Melt chocolate bits in top of double boiler over hot water. Blend in egg yolks and water, stir until smooth. Add cinnamon and cool slightly. Spread 1/2 cup chocolate mixture over bottom of pecan meringue pie shell. Refrigerate pie and remaining chocolate mixture until it begins to thicken. Whip heavy cream with 1/2 teaspoon vanilla and sugar until soft peaks form.

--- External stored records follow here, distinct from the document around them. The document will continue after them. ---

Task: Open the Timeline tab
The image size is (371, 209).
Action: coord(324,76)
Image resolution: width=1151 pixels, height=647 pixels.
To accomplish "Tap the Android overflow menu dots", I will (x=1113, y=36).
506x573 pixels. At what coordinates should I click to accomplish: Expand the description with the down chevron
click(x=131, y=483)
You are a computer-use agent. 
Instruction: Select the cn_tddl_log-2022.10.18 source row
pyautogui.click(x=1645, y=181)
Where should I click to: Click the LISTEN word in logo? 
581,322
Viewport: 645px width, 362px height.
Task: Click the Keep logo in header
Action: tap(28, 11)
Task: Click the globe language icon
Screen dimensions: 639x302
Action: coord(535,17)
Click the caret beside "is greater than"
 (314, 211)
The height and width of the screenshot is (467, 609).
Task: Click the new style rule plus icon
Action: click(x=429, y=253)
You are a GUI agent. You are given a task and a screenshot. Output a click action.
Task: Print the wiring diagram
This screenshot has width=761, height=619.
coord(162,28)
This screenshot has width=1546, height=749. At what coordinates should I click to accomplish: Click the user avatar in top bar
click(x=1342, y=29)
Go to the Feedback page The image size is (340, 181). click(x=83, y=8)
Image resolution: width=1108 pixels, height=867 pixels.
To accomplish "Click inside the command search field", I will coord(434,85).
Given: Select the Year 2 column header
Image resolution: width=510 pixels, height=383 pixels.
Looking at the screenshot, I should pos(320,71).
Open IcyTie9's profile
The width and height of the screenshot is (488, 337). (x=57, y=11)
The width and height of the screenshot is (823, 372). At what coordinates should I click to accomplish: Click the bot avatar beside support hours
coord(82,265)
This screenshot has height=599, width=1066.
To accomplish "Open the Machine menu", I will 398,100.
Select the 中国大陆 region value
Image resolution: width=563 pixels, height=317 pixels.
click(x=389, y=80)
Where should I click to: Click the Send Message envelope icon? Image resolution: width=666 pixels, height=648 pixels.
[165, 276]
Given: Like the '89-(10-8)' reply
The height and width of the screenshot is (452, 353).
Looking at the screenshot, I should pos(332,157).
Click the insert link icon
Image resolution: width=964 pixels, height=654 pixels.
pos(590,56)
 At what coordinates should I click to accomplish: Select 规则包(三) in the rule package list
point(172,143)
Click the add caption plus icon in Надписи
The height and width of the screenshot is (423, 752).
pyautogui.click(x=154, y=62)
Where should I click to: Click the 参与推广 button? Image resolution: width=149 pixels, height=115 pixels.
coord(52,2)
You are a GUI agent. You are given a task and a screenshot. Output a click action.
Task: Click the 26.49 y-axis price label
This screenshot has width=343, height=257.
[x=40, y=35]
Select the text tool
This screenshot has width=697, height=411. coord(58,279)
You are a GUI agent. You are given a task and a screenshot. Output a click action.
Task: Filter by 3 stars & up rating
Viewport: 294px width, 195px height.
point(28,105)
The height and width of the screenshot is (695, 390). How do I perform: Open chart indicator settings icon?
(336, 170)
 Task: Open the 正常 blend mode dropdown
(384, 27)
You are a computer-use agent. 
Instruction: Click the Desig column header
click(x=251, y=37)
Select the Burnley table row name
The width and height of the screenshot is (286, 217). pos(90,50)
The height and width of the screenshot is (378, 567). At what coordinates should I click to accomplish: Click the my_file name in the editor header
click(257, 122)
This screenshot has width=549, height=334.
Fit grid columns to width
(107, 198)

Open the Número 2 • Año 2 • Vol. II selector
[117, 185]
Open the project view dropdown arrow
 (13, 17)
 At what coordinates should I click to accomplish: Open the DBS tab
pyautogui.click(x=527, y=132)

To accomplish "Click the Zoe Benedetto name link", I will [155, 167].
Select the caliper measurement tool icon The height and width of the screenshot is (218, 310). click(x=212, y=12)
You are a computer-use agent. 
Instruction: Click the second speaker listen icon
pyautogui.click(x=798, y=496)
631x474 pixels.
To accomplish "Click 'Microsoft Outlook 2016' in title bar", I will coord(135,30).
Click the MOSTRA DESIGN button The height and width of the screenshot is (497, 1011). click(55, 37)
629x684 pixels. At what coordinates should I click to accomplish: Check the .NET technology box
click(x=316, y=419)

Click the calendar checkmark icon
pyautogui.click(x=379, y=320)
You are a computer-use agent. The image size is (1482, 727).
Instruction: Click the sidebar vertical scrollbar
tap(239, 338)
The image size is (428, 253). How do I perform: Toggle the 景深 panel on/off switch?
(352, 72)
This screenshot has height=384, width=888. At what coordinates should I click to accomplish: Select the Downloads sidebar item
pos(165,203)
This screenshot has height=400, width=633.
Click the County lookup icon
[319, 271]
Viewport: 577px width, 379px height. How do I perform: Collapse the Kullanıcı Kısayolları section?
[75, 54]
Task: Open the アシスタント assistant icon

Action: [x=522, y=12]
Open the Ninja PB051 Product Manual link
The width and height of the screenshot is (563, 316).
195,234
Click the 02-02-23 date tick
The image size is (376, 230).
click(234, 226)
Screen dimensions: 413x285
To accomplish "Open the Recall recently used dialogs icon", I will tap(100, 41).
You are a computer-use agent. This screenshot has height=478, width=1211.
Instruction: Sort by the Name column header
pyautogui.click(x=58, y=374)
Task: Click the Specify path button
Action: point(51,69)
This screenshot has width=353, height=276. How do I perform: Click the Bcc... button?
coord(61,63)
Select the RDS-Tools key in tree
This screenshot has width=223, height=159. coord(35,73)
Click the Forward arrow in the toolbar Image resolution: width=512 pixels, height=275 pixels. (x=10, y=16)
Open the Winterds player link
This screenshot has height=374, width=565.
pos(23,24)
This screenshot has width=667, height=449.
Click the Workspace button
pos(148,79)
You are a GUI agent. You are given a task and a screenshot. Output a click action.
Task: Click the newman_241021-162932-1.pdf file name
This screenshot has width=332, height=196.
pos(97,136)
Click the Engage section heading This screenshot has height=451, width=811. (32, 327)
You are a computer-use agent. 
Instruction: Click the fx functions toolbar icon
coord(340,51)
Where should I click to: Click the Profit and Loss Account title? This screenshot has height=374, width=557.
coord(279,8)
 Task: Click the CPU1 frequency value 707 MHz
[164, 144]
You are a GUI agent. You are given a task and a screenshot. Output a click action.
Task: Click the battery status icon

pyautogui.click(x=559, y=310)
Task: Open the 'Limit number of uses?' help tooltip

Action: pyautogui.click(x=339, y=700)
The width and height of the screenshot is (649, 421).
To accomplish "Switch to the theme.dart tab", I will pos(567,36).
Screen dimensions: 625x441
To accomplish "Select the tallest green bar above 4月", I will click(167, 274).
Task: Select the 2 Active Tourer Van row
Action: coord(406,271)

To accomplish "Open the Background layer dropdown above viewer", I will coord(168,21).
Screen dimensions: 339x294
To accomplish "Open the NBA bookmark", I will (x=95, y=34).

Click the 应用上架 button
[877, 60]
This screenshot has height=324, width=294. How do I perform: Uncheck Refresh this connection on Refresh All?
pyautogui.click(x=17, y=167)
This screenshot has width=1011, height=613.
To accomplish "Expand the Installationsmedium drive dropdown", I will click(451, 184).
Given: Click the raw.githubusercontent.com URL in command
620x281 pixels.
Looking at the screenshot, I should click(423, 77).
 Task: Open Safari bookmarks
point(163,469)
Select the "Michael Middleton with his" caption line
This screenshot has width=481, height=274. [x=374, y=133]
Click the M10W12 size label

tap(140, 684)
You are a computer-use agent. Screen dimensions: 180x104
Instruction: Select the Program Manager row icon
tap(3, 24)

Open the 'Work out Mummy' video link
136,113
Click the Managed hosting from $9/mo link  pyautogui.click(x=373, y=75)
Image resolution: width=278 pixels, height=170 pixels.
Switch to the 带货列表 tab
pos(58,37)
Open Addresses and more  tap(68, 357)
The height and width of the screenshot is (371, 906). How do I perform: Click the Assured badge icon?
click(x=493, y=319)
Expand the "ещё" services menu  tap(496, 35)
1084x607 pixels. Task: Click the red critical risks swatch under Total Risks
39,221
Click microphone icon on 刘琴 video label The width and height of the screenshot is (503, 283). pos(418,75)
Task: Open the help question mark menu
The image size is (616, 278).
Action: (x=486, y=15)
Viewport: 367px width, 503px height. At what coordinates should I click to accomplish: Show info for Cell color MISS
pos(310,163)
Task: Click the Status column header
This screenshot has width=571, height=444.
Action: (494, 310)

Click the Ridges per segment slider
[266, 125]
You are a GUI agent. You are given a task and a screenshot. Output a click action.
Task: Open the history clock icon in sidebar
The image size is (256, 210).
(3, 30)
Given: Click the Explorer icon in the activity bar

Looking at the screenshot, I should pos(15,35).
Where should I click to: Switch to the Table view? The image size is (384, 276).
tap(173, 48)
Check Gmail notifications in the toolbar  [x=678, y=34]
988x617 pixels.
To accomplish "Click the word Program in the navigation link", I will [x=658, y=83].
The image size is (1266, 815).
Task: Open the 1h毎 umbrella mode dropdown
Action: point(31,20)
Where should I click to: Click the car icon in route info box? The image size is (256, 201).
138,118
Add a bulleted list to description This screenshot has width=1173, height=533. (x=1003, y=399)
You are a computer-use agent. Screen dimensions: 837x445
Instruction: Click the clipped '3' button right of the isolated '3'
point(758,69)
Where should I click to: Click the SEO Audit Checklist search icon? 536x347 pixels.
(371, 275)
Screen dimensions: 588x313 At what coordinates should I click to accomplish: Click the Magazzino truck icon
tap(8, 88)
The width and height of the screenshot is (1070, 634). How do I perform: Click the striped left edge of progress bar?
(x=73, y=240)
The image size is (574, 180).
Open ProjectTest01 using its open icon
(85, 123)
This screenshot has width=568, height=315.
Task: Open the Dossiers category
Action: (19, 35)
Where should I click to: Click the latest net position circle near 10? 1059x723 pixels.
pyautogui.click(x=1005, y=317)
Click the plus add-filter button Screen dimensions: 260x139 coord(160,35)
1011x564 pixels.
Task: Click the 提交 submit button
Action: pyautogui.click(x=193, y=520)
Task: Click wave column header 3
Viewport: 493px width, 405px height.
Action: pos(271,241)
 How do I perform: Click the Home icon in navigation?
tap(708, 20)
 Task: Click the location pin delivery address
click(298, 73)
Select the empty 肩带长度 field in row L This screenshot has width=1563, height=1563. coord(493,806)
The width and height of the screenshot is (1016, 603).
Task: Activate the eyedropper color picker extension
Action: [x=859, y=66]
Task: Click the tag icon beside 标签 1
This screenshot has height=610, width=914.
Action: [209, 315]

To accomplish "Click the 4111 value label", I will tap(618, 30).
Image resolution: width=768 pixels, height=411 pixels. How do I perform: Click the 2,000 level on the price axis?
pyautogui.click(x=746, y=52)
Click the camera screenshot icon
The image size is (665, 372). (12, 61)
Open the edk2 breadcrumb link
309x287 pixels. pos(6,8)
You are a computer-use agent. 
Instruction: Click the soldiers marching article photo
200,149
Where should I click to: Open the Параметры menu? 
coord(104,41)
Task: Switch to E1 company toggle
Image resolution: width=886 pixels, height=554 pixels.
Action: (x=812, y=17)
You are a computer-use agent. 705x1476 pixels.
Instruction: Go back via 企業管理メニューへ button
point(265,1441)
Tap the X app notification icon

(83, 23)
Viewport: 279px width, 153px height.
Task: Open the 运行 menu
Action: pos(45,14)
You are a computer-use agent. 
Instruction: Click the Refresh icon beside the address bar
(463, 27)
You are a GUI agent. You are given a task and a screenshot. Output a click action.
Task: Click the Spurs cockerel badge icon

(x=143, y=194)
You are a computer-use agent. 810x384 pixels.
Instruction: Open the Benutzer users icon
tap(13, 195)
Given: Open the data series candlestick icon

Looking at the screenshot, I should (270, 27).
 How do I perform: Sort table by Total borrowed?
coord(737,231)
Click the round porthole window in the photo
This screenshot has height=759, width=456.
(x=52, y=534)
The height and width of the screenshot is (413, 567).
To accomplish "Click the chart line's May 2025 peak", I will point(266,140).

Fold remaining chocolate mixture into remaining whipped cream. Spread evenly over whipped cream layer in pie shell. Chill at least 4 hours or overnight. Whip remaining 1 cup heavy cream with two tablespoons sugar. Spread on top of pie before serving. Top with shaved chocolate pieces. This may also be done before hand or at least one hour before serving.

PECAN MERINGUE PIE SHELL:

2 egg whites
1/2 tsp. vinegar
1/4 tsp. ground cinnamon
1/4 tsp. salt

Beat until stiff.

Gradually add 1/2 c. sugar, beat until stiff glossy peaks form. Fold in 1/2 teaspoon vanilla and 1/2 cup chopped pecans. Spread meringue over bottom and sides of well buttered 9 inch pie pan. Bake in 325 degree oven for 1 hour or until golden brown. Cool well.